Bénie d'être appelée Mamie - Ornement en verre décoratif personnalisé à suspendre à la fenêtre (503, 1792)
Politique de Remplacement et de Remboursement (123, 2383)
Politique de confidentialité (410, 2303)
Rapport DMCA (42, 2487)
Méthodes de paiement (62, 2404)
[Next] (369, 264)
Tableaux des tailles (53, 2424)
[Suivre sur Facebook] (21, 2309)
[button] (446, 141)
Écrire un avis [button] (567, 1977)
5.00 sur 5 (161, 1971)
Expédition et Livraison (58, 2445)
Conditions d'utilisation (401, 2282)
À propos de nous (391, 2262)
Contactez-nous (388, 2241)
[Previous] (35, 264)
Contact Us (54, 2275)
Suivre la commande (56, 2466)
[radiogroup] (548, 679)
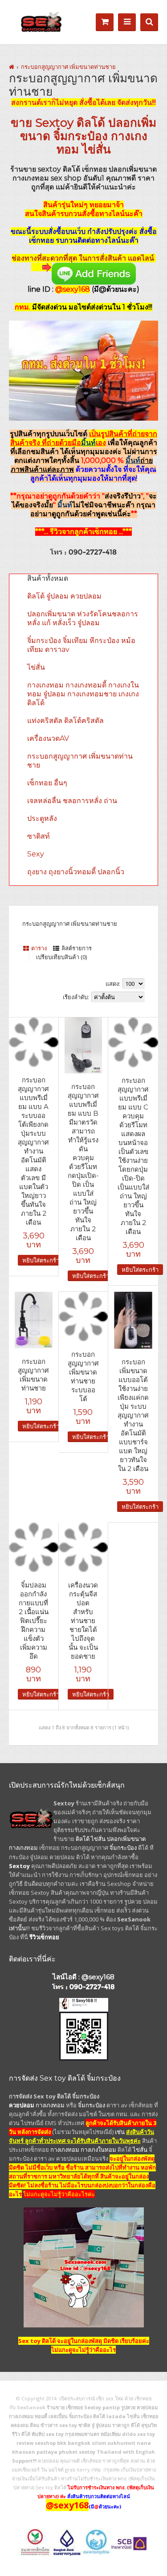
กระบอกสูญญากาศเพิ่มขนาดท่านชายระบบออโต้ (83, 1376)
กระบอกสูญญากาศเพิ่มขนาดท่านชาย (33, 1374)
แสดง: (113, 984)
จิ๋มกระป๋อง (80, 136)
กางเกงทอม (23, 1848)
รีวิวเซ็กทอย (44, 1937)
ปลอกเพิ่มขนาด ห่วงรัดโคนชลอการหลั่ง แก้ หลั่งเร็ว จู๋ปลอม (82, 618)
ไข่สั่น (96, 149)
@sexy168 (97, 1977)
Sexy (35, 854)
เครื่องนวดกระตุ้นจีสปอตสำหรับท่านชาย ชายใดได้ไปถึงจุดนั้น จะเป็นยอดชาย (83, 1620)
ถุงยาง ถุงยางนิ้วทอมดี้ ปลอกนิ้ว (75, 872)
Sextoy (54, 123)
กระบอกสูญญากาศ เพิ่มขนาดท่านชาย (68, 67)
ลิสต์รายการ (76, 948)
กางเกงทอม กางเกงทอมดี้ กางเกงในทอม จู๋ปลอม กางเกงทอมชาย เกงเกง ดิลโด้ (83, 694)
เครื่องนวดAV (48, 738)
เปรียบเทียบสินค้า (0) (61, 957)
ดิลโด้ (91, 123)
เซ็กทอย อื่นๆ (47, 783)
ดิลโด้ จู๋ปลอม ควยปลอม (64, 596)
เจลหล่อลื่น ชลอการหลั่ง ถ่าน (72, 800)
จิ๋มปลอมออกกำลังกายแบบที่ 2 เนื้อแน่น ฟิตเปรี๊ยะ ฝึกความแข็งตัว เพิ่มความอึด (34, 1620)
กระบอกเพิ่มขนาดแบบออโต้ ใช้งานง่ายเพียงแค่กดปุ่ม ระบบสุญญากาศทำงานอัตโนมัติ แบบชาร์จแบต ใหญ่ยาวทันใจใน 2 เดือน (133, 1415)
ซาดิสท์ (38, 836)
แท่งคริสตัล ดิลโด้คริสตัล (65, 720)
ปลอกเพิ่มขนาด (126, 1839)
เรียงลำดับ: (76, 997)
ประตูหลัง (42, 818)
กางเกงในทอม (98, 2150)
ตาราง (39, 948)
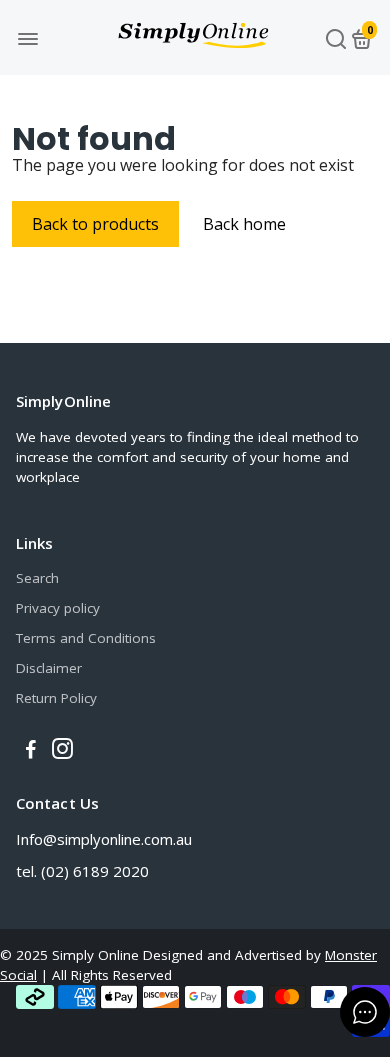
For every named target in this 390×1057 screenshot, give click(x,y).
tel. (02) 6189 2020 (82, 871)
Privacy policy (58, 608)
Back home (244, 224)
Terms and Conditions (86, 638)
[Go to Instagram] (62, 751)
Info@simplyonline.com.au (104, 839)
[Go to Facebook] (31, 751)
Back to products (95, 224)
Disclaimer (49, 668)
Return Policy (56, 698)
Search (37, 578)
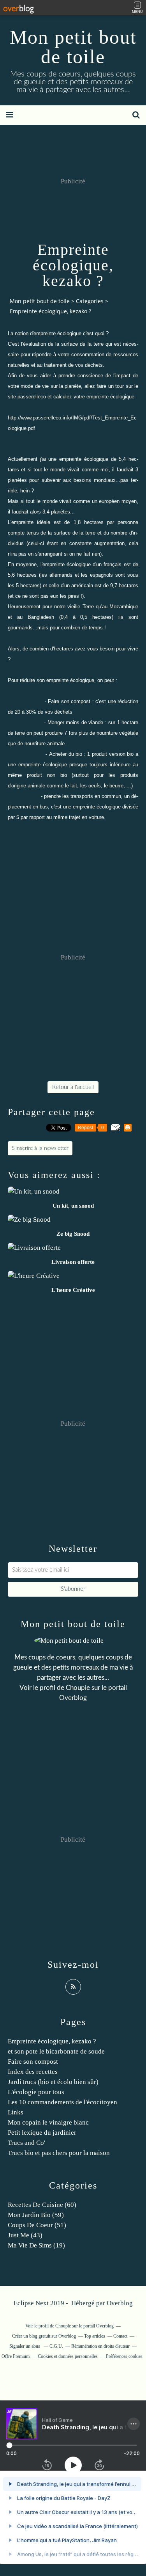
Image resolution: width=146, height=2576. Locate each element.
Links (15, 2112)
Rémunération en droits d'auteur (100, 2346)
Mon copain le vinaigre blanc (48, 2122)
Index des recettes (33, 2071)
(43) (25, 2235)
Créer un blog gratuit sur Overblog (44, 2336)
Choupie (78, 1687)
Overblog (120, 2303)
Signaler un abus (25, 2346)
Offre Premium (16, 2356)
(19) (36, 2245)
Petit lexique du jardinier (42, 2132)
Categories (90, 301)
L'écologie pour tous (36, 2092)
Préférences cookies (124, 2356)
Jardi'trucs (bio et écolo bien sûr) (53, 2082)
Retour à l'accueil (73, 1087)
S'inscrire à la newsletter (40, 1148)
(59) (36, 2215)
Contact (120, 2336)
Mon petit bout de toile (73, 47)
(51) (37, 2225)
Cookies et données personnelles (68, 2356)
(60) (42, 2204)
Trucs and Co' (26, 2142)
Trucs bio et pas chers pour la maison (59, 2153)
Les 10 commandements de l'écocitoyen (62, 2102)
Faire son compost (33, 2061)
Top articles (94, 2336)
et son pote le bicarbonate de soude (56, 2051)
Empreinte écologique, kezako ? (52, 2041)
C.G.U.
---
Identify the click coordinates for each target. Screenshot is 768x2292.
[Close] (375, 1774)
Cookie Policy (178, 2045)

How to complete this task: What's needed is an exact copy of the records above from the line containing "Contact Us (54, 2275)" down to the line containing "รีวิวเซ็กทอย (44, 1937)", both included, without any pictures.

Your solution:
Contact Us (54, 2275)
Suivre la commande (56, 2466)
[radiogroup] (548, 679)
กระบอกสูญญากาศเพิ่มขนาดท่านชายระบบออโต้ (83, 1376)
กระบอกสูญญากาศเพิ่มขนาดท่านชาย (33, 1374)
แสดง: (113, 984)
จิ๋มกระป๋อง (80, 136)
กางเกงทอม (23, 1848)
รีวิวเซ็กทอย (44, 1937)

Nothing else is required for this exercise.